[[ DATASET EXTRACT open ]]
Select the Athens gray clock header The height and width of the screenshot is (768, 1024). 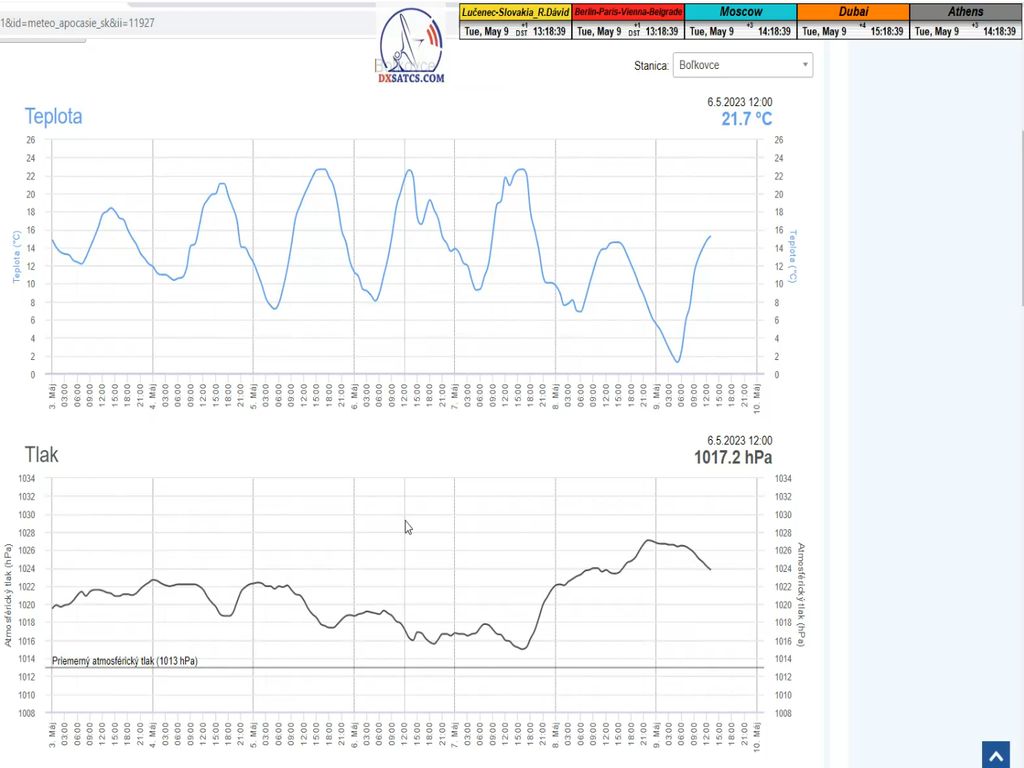tap(966, 12)
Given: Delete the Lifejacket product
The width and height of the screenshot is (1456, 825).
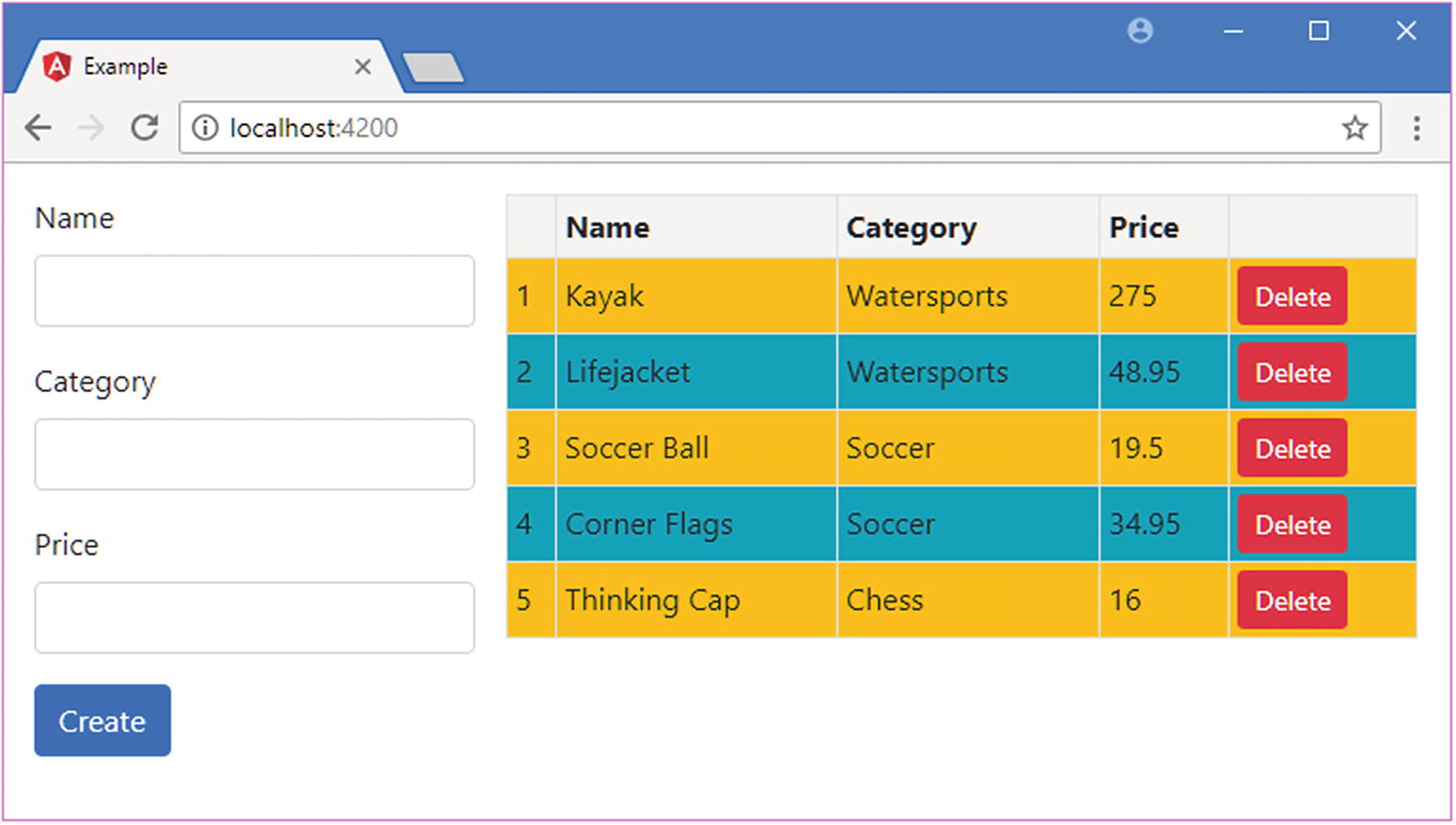Looking at the screenshot, I should 1291,372.
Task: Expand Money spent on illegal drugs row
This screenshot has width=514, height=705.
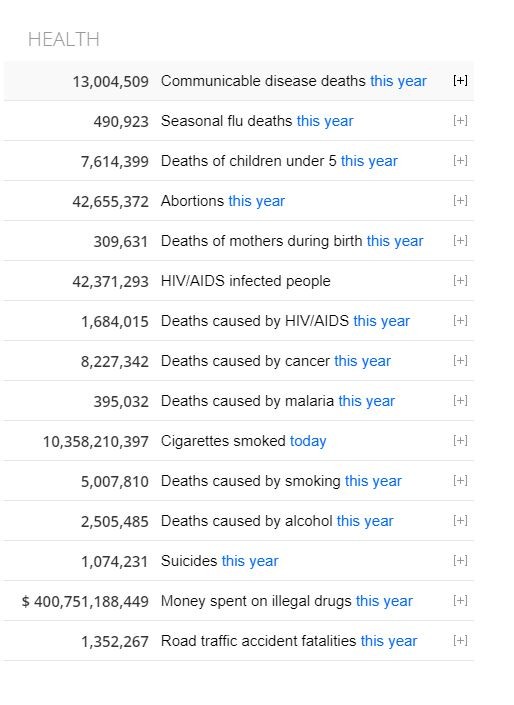Action: [x=460, y=601]
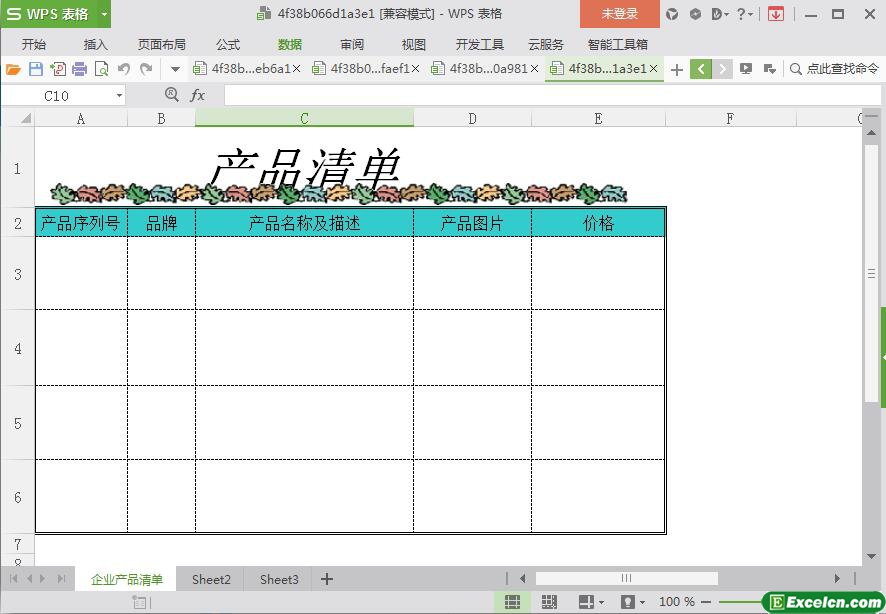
[[ DATASET EXTRACT closed ]]
▶ **AIM OF THE EXERCISE**: Return only the lines from the one containing "Task: Expand Money spent on illegal drugs row" through the last line of the entries above, exactly as written and without pictures.

▶ **RESPONSE**:
Task: Expand Money spent on illegal drugs row
This screenshot has width=514, height=705.
Action: [x=460, y=601]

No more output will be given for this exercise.